③フッ化物のサプリメント(滴剤・錠剤)は処方しない。理由は2つ。フッ化物は局所的に働くのであって、エナメル質に取り込まれることで働くのではない。そして小さな子どもに飲み込ませる形で使えば、歯のフッ素症を招く。
そのうえで著者らは、自分たちの落としどころも示しています。フッ化物バーニッシュは、低リスク患者(臨床的に活動性病変がなく、X線でも病変がない者)では「任意(optional)」でよい——ただしこの論文の診査プロトコルを採れば塗布は数秒で終わるので、UDA制度のもとで追加の金銭的負担にはならないはずだ、とも添えています(それでも費用がゼロではない、とも)。
⑤明日の臨床へ
日本の診療にそのまま持ち込める部分と、読み替えが要る部分があります。
持ち込めるのは、動線の設計です。「染め出し・TBI → 1/4顎ずつ隔離・乾燥・診査 → そのままバーニッシュ → 次の1/4顎へ」。この順番にするだけで、清掃と乾燥の手間が診査と塗布の両方に効きます。前半は歯科衛生士に任せられます(原典は「適切な資格を持つ看護師・歯科衛生士・セラピスト・歯科医師のいずれでもよい」としています)。一方でチャート記入と治療計画は歯科医師が担う——役割分担も明記されています。
チャートに「活動性」の欄を作る。C1・C2という深さの記録だけでは、次に何をするかが決まりません。赤と青、線と丸——この4通りで、非切削で止めるのか切削するのかが決まります。

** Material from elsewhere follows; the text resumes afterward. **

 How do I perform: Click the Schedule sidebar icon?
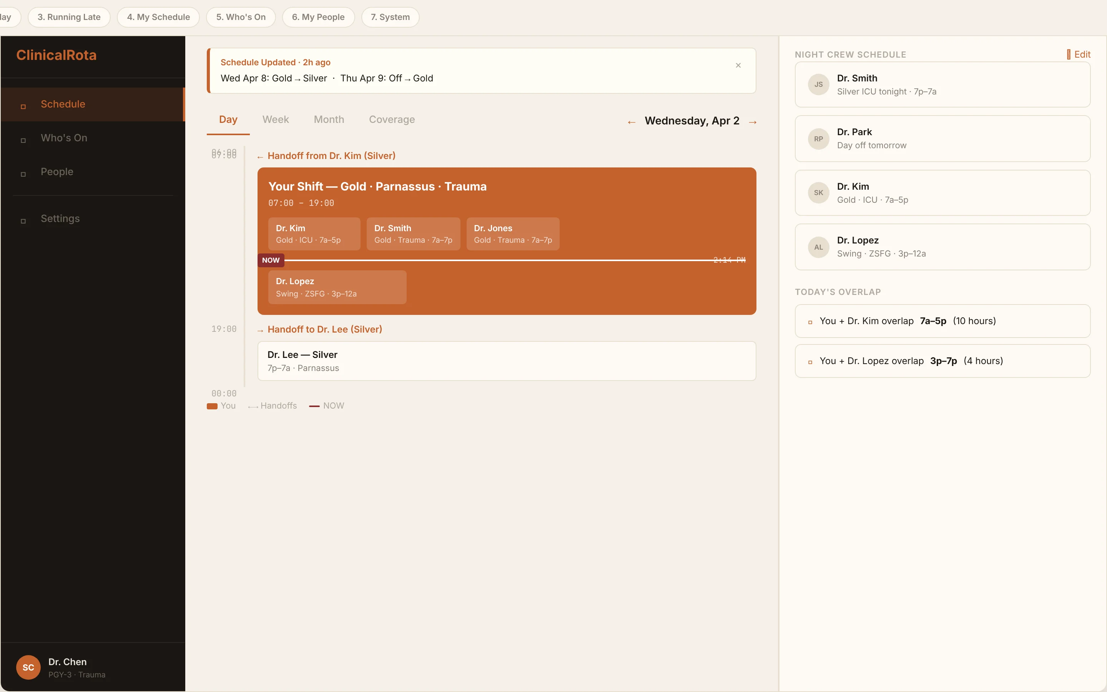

リコール間隔を「その日の所見」で決める。活動性病変が1つでもあれば3〜4か月、なければ6か月。次回に間隔を延ばすかどうかは、次回に活動性が消えているかで決めます。この運用にすると、リコール間隔そのものが患者への説明材料になります——「白いところがざらついているので、3か月後にもう一度見ます。滑らかになっていたら6か月に戻しましょう」。
高リスク患者の切削も、目標が明確です。疼痛除去のための抜歯と、無症状の生活歯における齲窩の除去。う蝕除去の目標は健全な窩縁を得ることであり、除去は最小限にとどめて露髄は通常避ける。この段階では修復材料の選択より、良好な窩洞の封鎖と清掃できる修復物を得るほうが重要である。そしてリコールで再評価し、ステップワイズの再開拡と最終修復が必要かを判断する——2010年の時点で、すでに今日の選択的除去に近い考え方が書かれています。
⑥ここだけ、冷静に補助線
今日のひとこと
診断とは、介入へ向かう途中の「心の休息地」である。だから診断は治療の決定に先立ち、診断される内容は、その決定に関係していなければならない。う蝕で決定に関係するのは「活動性か」と「清掃できない齲窩か」の2つだけ。この2つを見るには、清掃して乾燥させた歯を診るしかない——そしてその手間こそが、リコール間隔を決める根拠になる。